Why The Democrats Haven’t Produced A “Contract With America”

by John Hawkins | March 6, 2006 9:58 am

Over at the New York Times[1], Adam Nagourney writes on the Democrats’ inability to put together a coherent party platform. Here’s a key passage from Nagourney’s piece:

“Democrats pointed out that Republicans did not offer their Contract With America until the final weeks of the 1994 campaign and said that they were planning to offer their own version by summer.

Still, party officials said, it has been difficult to build a consensus. Some Democrats want to call for raising automobile mileage standards to conserve energy, but Democrats in Michigan have resisted that idea. While Democrats including Ms. Madrid of New Mexico want to set a timetable for pulling out of Iraq, others say that would be politically and militarily disastrous.

Mr. Emanuel, though, said he was not worried. “What divide?” he said.

“We agree on Social Security,” he continued. “We also agree on the war, which is, not more of the same.”

“Skelton has a position. Murtha has a position.
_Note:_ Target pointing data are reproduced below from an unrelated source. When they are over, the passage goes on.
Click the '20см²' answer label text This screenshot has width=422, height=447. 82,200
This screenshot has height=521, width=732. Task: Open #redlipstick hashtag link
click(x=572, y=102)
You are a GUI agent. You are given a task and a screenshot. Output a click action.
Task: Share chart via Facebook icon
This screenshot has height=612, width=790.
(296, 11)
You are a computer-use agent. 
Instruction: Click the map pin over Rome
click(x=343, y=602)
Levin has a position,” he said of Congressional Democrats who have raised questions about the war. “But all of them have one thing in common: Staying the course is a fool’s errand. O.K.? I’m happy that our party has a lot of different ideas about how to solve a problem.”

There’s a reason why the left still hasn’t come up with a Democratic “Contract with America,” 10 years after it was an important factor in helping the GOP take back the House.
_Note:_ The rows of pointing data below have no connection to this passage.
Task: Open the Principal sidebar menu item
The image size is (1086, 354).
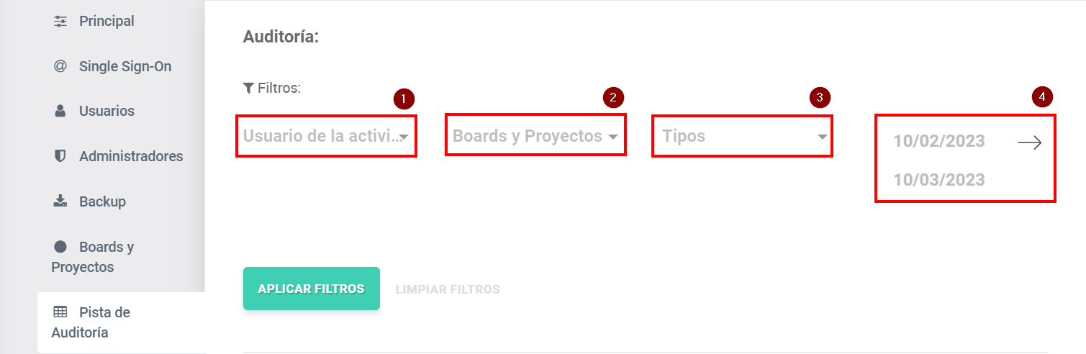Action: click(107, 22)
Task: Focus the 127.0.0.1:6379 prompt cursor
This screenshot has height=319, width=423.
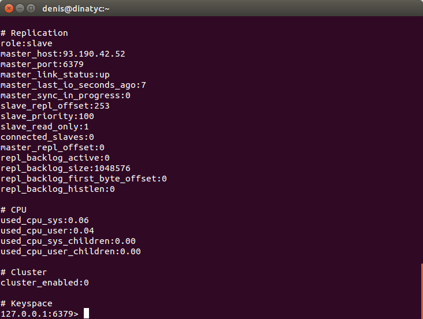Action: click(x=86, y=313)
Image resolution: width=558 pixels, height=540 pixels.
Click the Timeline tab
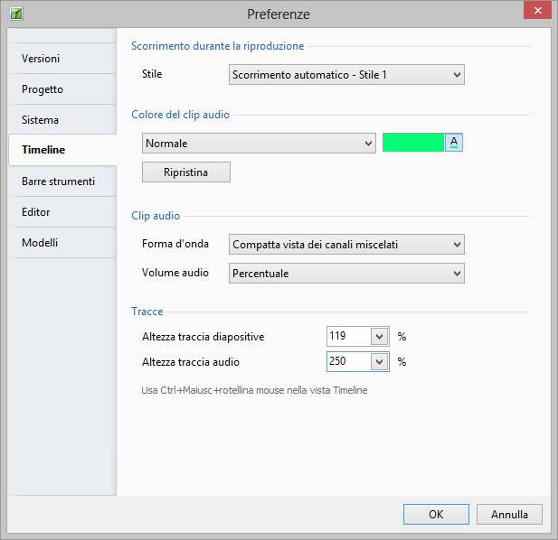(43, 150)
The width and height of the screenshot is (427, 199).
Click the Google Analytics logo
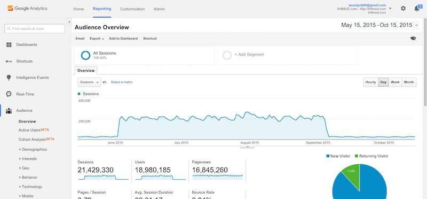[27, 9]
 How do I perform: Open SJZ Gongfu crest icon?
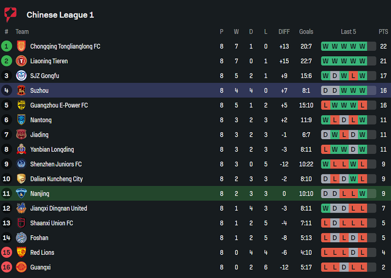(x=21, y=76)
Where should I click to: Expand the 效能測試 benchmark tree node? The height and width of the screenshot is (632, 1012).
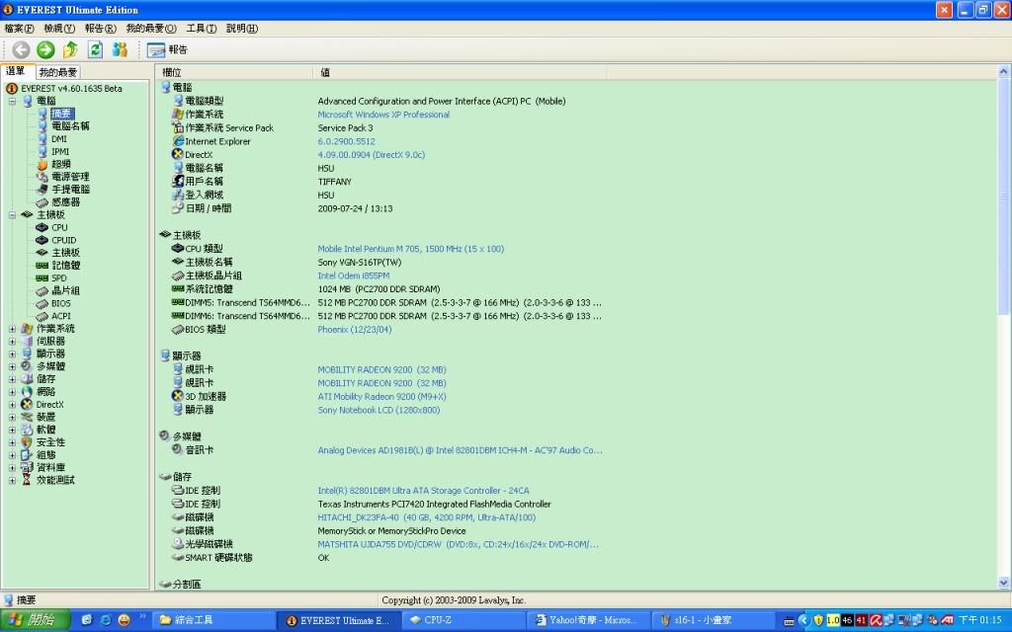pyautogui.click(x=13, y=480)
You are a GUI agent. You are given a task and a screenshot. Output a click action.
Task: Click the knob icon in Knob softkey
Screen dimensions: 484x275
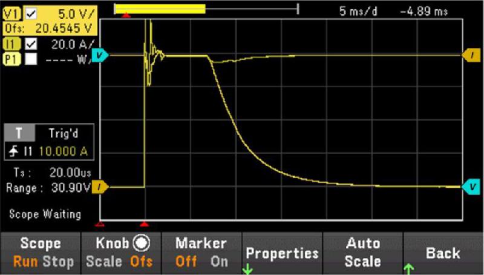[144, 243]
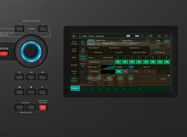Tap the Edit User Curve button

click(108, 78)
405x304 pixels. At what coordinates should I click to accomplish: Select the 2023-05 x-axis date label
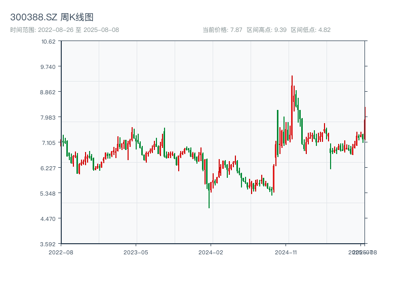pos(136,252)
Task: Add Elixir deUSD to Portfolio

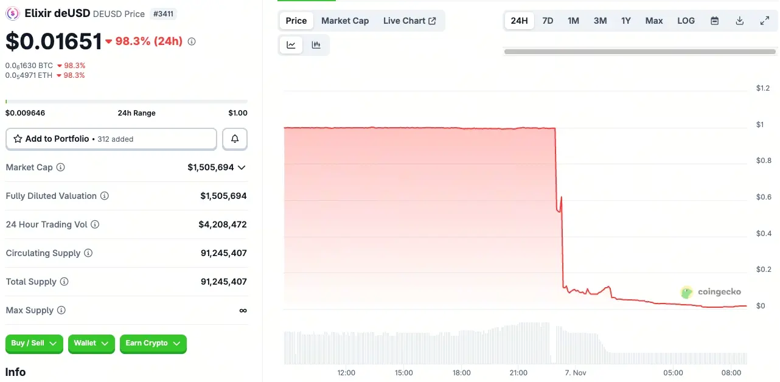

For a “Contract with America” to be worth anything politically, it has to feature at least a few very popular ideas that most people on the other side of the aisle won’t get behind. That’s because obviously, if your ideas aren’t popular they won’t help get you elected and if the other side has the same position, it gives the voters no motive to get behind you.

This is a problem for the Democrats because they support lots of popular ideas that Republicans also champion and they have lots of unpopular ideas that Republicans won’t support, but what they don’t have an abundance of are very popular ideas that Republicans won’t support and without those, a Democratic “Contract with America” won’t help much.

Hat tip to Ann Althouse[2] for the story.